Background

I used to wonder how using deep learning / artificial intelligence, google could correctly autocomplete texts in Gmail and Text in search engines. Though this is partly possible with Natural Language Processing (sentiment analysis) how come deep learning comes into picture.

Many a times sequence of words is important, let’s look at following example illustrating this point :

“this movie is no good, not recommended”, could be classified as expressing positive sentiment if all words were to be taken independently, whereas a model that remembers words across sequences would understand negation that appears before particular words as changing the meaning of the sentence.

As per my understanding Deep Learning (DL) works only with numbers and how relationships are established within texts using DL.

This mystery, for me, cleared up when I explored RNN, a category of Neural Networks.

RNNs consist of recurrent neurons i.e. neurons which have memory, Recurrent neurons feedback their output as an input.  They are great at learning sequential data

This is very different from Artificial Neural Networks, which is used for regression and classification.

Examples of time series data might be sensor logs where you’re getting different inputs from sensors from the Internet of Things or maybe you’re trying to predict stock behavior by looking at historical stock trading information.

Past is Important & Text is Powerful

  • Assess stock prices over the last week, month and year
  • Will stocks be up or down in the coming week?
  • Autocomplete sentences
  • “The 2012 Olympics were held in …”
  • A car is moving in a parabolic arc for the last 15 seconds

Is it headed for a collision?

  • Predict the next word in a sequence (autocomplete)
  • “The tallest building in the world is …”
  • Language translations

“how are you” -> “Comment allez-vous”

Text is Sequential.

Data Feed-forward networks cannot learn from the past.
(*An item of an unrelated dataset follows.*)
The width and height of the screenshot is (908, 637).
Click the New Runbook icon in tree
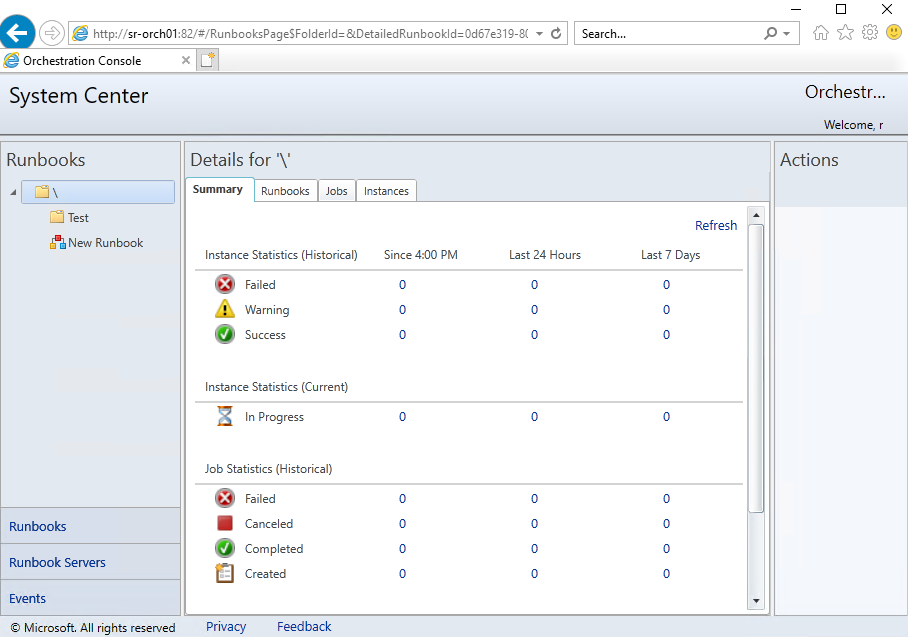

Back propagation allows the weights and biases of the neurons to converge to their final values. Back Propagation Through Time is tweaked version of Back Propagation for RNN training

Representing text as numbers in a meaningful manner for use in RNN is a challenge.
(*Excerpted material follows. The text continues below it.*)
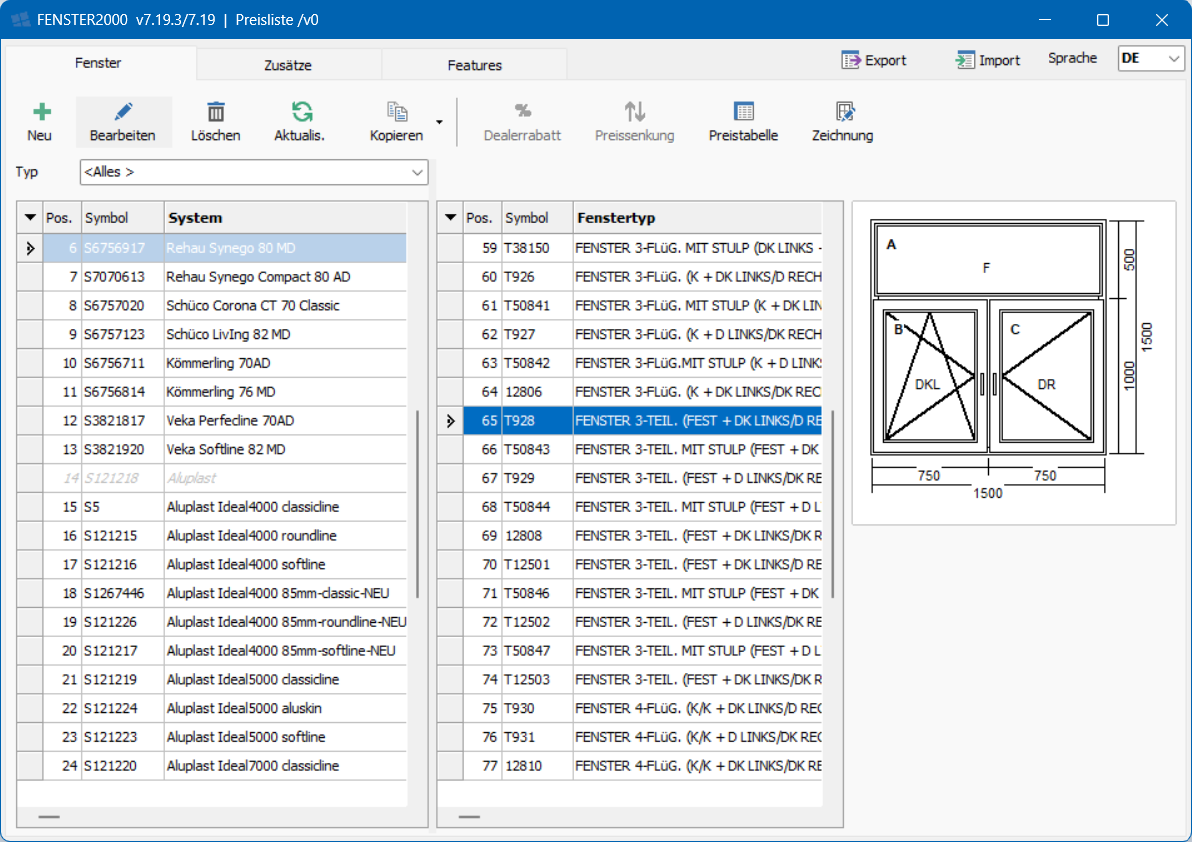
Task: Click the Löschen trash can icon
Action: point(216,112)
The Big Question “How best can words be represented as numeric data?“

There are three options which comes to rescue and solve this problem, each of them have pros and cons. Word embedding is powerful and is used more often.

  1. One Hot Encoding (Used in ML as well)

For example, when analyzing reviews, create a set of all words (all across the corpus). Express each review as a tuple of 1,0 elements. Compare, measure distance using simple geometry.

  1. TF-IDF (TF = Term Frequency; IDF = Inverse Document Frequency):

Represent each word as numeric data, aggregate into tensor. Tokenised document and feed into RNN. Represent each word with the product of two terms – tf and idf. High weight for word i in document j if word occurs a lot in this document, but rarely elsewhere. Context is not captured in this scheme.

  1. Word Embedding (captures meaning)

Word embeddings are most powerful, and generated using a unsupervised  machine learning model. Relies on huge corpus of data that’s fed during learning.

Semantics and relationship with previous words is maintained.

Once this machine learning model has been fed in this huge corpus of data it’s ready to accept new words and spit out embeddings for those words. It’ll accept a word such as Delhi (“345698000”) and generate a numeric embedding for it.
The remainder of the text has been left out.